**Written exercise:**
Rewrite the records from the line with "Where should I click to: Hide" up to and including the line with "Looking at the screenshot, I should pos(66,32).", replacing "Image resolution" with "Screenshot size" and leaving everything else unchanged.

**Stored data:**
※
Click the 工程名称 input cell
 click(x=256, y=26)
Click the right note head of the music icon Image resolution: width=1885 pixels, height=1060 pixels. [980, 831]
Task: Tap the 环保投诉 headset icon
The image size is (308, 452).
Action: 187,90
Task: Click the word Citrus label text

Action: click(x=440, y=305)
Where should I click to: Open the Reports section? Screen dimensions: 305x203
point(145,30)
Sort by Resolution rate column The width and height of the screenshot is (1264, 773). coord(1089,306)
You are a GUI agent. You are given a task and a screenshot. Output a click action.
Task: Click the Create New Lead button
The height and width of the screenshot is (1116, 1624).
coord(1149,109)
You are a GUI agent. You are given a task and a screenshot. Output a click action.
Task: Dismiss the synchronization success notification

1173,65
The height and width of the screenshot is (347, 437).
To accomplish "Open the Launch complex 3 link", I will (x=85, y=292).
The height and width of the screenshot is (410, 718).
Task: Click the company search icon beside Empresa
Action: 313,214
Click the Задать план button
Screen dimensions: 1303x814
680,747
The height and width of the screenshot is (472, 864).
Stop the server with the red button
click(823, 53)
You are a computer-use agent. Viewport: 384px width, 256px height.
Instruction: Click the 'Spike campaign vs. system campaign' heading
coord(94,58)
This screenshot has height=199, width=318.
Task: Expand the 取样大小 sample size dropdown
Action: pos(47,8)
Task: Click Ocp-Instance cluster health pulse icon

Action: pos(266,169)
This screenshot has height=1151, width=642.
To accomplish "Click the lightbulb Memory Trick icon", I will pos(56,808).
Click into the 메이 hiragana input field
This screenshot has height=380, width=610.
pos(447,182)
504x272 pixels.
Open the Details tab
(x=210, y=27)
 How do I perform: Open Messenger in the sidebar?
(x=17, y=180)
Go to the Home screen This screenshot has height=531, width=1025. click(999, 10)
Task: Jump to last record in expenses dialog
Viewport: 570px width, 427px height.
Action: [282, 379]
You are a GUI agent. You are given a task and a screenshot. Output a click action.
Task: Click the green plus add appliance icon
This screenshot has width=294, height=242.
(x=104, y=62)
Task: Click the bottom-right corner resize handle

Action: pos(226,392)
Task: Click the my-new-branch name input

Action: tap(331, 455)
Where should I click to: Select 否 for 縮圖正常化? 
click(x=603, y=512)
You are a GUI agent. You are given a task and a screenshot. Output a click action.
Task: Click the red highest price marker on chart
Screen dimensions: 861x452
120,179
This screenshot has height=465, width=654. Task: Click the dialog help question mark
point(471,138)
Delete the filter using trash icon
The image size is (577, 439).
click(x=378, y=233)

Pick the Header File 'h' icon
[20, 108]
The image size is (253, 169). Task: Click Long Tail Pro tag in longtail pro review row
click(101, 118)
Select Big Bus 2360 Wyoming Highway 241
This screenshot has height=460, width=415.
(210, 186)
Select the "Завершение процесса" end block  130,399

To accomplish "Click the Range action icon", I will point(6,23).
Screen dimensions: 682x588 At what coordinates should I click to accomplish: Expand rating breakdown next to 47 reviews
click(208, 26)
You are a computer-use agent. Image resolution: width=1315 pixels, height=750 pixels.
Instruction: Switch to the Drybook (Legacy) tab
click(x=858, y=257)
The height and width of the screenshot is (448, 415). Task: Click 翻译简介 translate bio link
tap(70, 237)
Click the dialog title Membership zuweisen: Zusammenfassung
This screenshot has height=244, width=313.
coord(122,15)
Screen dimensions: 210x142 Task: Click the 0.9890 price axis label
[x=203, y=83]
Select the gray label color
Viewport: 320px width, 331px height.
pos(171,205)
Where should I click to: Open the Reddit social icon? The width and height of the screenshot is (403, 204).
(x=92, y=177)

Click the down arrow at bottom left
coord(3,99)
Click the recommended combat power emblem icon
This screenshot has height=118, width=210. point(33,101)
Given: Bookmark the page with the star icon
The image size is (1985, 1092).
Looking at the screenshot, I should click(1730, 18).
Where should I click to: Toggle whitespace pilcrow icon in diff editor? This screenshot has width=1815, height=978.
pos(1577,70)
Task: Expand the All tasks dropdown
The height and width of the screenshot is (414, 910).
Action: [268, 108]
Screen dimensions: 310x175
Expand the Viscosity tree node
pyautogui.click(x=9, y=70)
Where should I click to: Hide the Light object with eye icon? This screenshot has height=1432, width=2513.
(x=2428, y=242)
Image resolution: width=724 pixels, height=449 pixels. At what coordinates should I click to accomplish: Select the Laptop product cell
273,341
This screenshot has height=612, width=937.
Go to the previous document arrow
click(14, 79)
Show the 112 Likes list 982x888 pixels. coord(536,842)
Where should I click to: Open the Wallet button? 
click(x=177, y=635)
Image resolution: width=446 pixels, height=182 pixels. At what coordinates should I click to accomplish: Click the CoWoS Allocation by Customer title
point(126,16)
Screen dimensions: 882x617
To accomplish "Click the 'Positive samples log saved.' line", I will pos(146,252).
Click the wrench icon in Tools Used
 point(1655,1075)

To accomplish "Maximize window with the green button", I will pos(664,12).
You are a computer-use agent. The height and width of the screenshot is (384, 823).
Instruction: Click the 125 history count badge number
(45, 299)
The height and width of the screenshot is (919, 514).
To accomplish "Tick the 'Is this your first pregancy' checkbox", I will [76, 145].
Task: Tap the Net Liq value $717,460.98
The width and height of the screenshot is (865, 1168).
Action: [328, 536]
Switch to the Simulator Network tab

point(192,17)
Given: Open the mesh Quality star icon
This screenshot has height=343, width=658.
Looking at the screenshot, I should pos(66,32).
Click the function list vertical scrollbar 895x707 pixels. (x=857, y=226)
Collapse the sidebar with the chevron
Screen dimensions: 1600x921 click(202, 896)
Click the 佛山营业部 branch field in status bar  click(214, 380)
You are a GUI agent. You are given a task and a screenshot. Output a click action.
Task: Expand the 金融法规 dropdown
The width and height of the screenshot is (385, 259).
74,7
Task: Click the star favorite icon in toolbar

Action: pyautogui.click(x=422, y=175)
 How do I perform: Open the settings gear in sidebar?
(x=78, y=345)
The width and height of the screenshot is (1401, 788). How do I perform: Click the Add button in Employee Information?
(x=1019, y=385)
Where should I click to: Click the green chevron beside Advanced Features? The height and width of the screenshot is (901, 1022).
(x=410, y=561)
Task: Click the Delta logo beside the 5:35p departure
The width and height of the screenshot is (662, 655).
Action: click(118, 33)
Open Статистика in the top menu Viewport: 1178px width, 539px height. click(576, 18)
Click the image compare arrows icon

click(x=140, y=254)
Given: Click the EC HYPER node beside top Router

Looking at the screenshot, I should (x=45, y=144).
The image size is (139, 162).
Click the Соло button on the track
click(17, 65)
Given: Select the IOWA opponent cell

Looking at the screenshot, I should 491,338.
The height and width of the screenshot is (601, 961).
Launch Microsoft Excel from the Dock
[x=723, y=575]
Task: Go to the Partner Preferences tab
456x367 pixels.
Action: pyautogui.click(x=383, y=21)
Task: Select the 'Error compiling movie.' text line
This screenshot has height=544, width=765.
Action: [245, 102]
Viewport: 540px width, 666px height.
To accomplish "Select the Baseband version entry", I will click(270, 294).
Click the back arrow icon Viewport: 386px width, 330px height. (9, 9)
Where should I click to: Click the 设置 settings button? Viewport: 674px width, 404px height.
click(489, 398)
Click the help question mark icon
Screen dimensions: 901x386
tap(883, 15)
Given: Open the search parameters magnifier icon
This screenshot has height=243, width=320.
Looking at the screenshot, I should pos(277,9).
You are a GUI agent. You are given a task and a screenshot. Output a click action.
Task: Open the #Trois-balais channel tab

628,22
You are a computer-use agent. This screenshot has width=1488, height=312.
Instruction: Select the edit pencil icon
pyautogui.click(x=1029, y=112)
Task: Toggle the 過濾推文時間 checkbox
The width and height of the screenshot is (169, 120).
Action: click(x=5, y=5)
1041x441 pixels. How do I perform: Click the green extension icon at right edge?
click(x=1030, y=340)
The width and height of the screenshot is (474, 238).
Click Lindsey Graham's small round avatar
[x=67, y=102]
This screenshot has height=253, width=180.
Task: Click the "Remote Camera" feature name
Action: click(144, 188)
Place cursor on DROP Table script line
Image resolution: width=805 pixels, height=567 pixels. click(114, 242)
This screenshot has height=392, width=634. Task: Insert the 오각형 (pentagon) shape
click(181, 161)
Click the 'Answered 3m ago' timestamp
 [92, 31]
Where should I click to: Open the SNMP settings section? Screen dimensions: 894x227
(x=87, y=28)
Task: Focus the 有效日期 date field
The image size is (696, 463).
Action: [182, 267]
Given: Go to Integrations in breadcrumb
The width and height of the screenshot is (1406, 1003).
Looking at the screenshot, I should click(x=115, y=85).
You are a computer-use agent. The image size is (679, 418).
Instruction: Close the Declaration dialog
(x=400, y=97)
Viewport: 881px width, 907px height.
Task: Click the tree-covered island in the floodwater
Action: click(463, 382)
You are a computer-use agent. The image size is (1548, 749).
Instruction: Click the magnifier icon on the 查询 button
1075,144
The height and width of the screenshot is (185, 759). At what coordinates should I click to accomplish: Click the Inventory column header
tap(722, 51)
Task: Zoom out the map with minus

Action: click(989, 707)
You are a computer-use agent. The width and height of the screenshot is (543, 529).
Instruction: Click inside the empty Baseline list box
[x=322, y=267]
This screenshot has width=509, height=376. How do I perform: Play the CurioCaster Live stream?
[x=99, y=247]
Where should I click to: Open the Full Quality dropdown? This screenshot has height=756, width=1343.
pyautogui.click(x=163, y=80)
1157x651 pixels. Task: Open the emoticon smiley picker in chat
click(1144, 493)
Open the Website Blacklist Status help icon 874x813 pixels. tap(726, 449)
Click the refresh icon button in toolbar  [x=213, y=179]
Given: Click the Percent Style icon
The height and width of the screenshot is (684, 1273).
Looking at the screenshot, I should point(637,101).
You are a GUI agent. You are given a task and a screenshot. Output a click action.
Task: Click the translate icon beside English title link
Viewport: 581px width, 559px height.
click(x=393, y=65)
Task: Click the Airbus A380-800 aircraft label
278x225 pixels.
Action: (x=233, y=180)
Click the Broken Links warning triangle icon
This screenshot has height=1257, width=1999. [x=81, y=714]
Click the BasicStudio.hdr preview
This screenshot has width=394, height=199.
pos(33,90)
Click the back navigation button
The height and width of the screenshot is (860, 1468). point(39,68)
※
**Response to the task:**
Where should I click to: Hide the Light object with eye icon? This screenshot has height=1432, width=2513.
(x=2428, y=242)
Screenshot size: width=724 pixels, height=449 pixels. At what coordinates should I click to accomplish: Select the Laptop product cell
273,341
This screenshot has height=612, width=937.
Go to the previous document arrow
click(14, 79)
Show the 112 Likes list 982x888 pixels. coord(536,842)
Where should I click to: Open the Wallet button? 
click(x=177, y=635)
Screenshot size: width=446 pixels, height=182 pixels. At what coordinates should I click to accomplish: Click the CoWoS Allocation by Customer title
point(126,16)
Screen dimensions: 882x617
To accomplish "Click the 'Positive samples log saved.' line", I will pos(146,252).
Click the wrench icon in Tools Used
 point(1655,1075)

To accomplish "Maximize window with the green button", I will pos(664,12).
You are a computer-use agent. The height and width of the screenshot is (384, 823).
Instruction: Click the 125 history count badge number
(45, 299)
The height and width of the screenshot is (919, 514).
To accomplish "Tick the 'Is this your first pregancy' checkbox", I will [76, 145].
Task: Tap the Net Liq value $717,460.98
The width and height of the screenshot is (865, 1168).
Action: [328, 536]
Switch to the Simulator Network tab

point(192,17)
Given: Open the mesh Quality star icon
This screenshot has height=343, width=658.
Looking at the screenshot, I should pos(66,32).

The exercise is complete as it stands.